Data for analysis: Begin

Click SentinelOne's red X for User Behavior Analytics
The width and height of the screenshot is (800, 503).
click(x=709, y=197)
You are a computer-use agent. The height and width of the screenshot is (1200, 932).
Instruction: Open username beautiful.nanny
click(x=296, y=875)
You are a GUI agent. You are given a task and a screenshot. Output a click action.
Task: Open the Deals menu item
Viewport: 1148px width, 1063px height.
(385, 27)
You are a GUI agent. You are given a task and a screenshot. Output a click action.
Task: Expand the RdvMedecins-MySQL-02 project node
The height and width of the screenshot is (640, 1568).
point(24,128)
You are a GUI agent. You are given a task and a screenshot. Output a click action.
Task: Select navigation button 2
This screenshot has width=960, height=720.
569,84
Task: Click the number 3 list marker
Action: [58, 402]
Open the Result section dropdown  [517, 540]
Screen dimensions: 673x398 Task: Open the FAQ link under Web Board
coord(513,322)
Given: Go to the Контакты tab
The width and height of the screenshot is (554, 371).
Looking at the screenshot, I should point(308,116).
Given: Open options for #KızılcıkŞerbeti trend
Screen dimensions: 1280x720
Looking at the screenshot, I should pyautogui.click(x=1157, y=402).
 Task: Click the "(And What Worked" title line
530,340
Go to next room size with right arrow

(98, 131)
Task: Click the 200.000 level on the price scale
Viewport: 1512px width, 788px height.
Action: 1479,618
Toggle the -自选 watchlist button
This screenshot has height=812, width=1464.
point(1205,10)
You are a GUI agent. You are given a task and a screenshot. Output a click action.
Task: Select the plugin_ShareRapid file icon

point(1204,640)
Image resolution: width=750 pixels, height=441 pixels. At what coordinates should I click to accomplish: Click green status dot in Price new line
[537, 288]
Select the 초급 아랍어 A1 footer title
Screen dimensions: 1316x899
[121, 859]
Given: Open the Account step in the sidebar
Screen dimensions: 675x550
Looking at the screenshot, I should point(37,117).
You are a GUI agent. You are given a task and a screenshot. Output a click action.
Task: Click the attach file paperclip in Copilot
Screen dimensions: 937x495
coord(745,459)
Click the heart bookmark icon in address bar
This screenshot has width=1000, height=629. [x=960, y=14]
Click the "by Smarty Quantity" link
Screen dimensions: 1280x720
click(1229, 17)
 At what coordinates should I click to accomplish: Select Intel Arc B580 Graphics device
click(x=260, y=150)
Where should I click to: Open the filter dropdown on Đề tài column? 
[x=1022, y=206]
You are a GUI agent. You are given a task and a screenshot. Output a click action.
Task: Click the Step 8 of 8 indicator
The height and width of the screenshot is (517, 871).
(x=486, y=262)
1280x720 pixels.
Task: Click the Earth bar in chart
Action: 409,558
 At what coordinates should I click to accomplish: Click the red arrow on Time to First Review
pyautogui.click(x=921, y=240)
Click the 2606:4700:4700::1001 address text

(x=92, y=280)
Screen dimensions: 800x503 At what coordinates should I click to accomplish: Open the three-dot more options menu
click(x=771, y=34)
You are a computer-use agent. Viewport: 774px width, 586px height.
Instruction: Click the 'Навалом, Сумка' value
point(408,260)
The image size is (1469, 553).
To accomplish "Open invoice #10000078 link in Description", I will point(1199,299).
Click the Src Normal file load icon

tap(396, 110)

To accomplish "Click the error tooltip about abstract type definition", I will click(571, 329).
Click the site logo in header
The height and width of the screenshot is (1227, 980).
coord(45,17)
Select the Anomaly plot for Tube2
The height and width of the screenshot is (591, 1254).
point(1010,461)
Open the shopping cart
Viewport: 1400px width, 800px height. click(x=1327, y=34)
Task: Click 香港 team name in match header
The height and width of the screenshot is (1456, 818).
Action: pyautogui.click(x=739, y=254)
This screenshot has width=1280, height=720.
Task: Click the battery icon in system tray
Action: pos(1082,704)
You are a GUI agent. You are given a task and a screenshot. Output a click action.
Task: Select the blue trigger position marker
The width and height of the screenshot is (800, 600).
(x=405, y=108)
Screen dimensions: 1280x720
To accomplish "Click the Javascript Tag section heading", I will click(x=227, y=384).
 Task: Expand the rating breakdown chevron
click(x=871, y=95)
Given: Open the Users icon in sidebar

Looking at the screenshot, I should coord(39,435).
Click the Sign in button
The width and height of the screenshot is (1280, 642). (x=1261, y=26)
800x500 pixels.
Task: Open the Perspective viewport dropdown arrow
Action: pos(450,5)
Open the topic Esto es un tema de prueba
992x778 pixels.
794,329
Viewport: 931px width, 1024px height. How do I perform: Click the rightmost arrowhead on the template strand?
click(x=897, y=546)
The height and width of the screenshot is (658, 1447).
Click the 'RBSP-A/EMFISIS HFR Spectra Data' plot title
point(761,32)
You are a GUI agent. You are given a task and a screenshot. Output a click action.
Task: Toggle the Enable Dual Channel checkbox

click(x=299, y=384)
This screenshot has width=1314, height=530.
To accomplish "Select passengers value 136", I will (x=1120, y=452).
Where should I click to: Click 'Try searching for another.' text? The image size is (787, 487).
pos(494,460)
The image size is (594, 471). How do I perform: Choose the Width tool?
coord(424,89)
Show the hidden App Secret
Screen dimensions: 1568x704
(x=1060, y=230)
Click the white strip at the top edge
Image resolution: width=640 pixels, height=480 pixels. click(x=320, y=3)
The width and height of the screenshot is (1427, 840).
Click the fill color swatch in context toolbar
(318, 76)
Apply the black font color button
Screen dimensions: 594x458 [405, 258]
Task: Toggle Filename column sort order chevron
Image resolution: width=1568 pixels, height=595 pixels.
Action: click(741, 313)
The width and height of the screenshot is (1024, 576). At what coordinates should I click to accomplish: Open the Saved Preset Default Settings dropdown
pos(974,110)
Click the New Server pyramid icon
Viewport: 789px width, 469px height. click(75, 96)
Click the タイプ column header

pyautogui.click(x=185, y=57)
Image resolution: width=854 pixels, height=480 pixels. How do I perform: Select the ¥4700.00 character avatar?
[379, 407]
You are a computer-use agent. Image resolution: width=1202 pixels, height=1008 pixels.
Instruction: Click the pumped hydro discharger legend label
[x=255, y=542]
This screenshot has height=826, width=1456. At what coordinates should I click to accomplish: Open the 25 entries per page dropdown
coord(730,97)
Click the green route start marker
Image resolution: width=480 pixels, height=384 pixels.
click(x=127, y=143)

Data for analysis: End

*What this task involves*: Every entry, from first to last, is to be reproduced exactly.

*Result of the exercise*:
Click SentinelOne's red X for User Behavior Analytics
The width and height of the screenshot is (800, 503).
click(x=709, y=197)
You are a computer-use agent. The height and width of the screenshot is (1200, 932).
Instruction: Open username beautiful.nanny
click(x=296, y=875)
You are a GUI agent. You are given a task and a screenshot. Output a click action.
Task: Open the Deals menu item
Viewport: 1148px width, 1063px height.
(385, 27)
You are a GUI agent. You are given a task and a screenshot. Output a click action.
Task: Expand the RdvMedecins-MySQL-02 project node
The height and width of the screenshot is (640, 1568).
point(24,128)
You are a GUI agent. You are given a task and a screenshot. Output a click action.
Task: Select navigation button 2
This screenshot has width=960, height=720.
569,84
Task: Click the number 3 list marker
Action: [58, 402]
Open the Result section dropdown  [517, 540]
Screen dimensions: 673x398 Task: Open the FAQ link under Web Board
coord(513,322)
Given: Go to the Контакты tab
The width and height of the screenshot is (554, 371).
Looking at the screenshot, I should point(308,116).
Given: Open options for #KızılcıkŞerbeti trend
Screen dimensions: 1280x720
Looking at the screenshot, I should pyautogui.click(x=1157, y=402).
 Task: Click the "(And What Worked" title line
530,340
Go to next room size with right arrow

(98, 131)
Task: Click the 200.000 level on the price scale
Viewport: 1512px width, 788px height.
Action: 1479,618
Toggle the -自选 watchlist button
This screenshot has height=812, width=1464.
point(1205,10)
You are a GUI agent. You are given a task and a screenshot. Output a click action.
Task: Select the plugin_ShareRapid file icon

point(1204,640)
Image resolution: width=750 pixels, height=441 pixels. At what coordinates should I click to accomplish: Click green status dot in Price new line
[537, 288]
Select the 초급 아랍어 A1 footer title
Screen dimensions: 1316x899
[121, 859]
Given: Open the Account step in the sidebar
Screen dimensions: 675x550
Looking at the screenshot, I should point(37,117).
You are a GUI agent. You are given a task and a screenshot. Output a click action.
Task: Click the attach file paperclip in Copilot
Screen dimensions: 937x495
coord(745,459)
Click the heart bookmark icon in address bar
This screenshot has width=1000, height=629. [x=960, y=14]
Click the "by Smarty Quantity" link
Screen dimensions: 1280x720
click(1229, 17)
 At what coordinates should I click to accomplish: Select Intel Arc B580 Graphics device
click(x=260, y=150)
Where should I click to: Open the filter dropdown on Đề tài column? 
[x=1022, y=206]
You are a GUI agent. You are given a task and a screenshot. Output a click action.
Task: Click the Step 8 of 8 indicator
The height and width of the screenshot is (517, 871).
(x=486, y=262)
1280x720 pixels.
Task: Click the Earth bar in chart
Action: 409,558
 At what coordinates should I click to accomplish: Click the red arrow on Time to First Review
pyautogui.click(x=921, y=240)
Click the 2606:4700:4700::1001 address text

(x=92, y=280)
Screen dimensions: 800x503 At what coordinates should I click to accomplish: Open the three-dot more options menu
click(x=771, y=34)
You are a computer-use agent. Viewport: 774px width, 586px height.
Instruction: Click the 'Навалом, Сумка' value
point(408,260)
The image size is (1469, 553).
To accomplish "Open invoice #10000078 link in Description", I will point(1199,299).
Click the Src Normal file load icon

tap(396, 110)

To accomplish "Click the error tooltip about abstract type definition", I will click(571, 329).
Click the site logo in header
The height and width of the screenshot is (1227, 980).
coord(45,17)
Select the Anomaly plot for Tube2
The height and width of the screenshot is (591, 1254).
point(1010,461)
Open the shopping cart
Viewport: 1400px width, 800px height. click(x=1327, y=34)
Task: Click 香港 team name in match header
The height and width of the screenshot is (1456, 818).
Action: pyautogui.click(x=739, y=254)
This screenshot has width=1280, height=720.
Task: Click the battery icon in system tray
Action: pos(1082,704)
You are a GUI agent. You are given a task and a screenshot. Output a click action.
Task: Select the blue trigger position marker
The width and height of the screenshot is (800, 600).
(x=405, y=108)
Screen dimensions: 1280x720
To accomplish "Click the Javascript Tag section heading", I will click(x=227, y=384).
 Task: Expand the rating breakdown chevron
click(x=871, y=95)
Given: Open the Users icon in sidebar

Looking at the screenshot, I should coord(39,435).
Click the Sign in button
The width and height of the screenshot is (1280, 642). (x=1261, y=26)
800x500 pixels.
Task: Open the Perspective viewport dropdown arrow
Action: pos(450,5)
Open the topic Esto es un tema de prueba
992x778 pixels.
794,329
Viewport: 931px width, 1024px height. How do I perform: Click the rightmost arrowhead on the template strand?
click(x=897, y=546)
The height and width of the screenshot is (658, 1447).
Click the 'RBSP-A/EMFISIS HFR Spectra Data' plot title
point(761,32)
You are a GUI agent. You are given a task and a screenshot. Output a click action.
Task: Toggle the Enable Dual Channel checkbox

click(x=299, y=384)
This screenshot has width=1314, height=530.
To accomplish "Select passengers value 136", I will (x=1120, y=452).
Where should I click to: Click 'Try searching for another.' text? The image size is (787, 487).
pos(494,460)
The image size is (594, 471). How do I perform: Choose the Width tool?
coord(424,89)
Show the hidden App Secret
Screen dimensions: 1568x704
(x=1060, y=230)
Click the white strip at the top edge
Image resolution: width=640 pixels, height=480 pixels. click(x=320, y=3)
The width and height of the screenshot is (1427, 840).
Click the fill color swatch in context toolbar
(318, 76)
Apply the black font color button
Screen dimensions: 594x458 [405, 258]
Task: Toggle Filename column sort order chevron
Image resolution: width=1568 pixels, height=595 pixels.
Action: click(741, 313)
The width and height of the screenshot is (1024, 576). At what coordinates should I click to accomplish: Open the Saved Preset Default Settings dropdown
pos(974,110)
Click the New Server pyramid icon
Viewport: 789px width, 469px height. click(75, 96)
Click the タイプ column header

pyautogui.click(x=185, y=57)
Image resolution: width=854 pixels, height=480 pixels. How do I perform: Select the ¥4700.00 character avatar?
[379, 407]
You are a computer-use agent. Image resolution: width=1202 pixels, height=1008 pixels.
Instruction: Click the pumped hydro discharger legend label
[x=255, y=542]
This screenshot has height=826, width=1456. At what coordinates should I click to accomplish: Open the 25 entries per page dropdown
coord(730,97)
Click the green route start marker
Image resolution: width=480 pixels, height=384 pixels.
click(x=127, y=143)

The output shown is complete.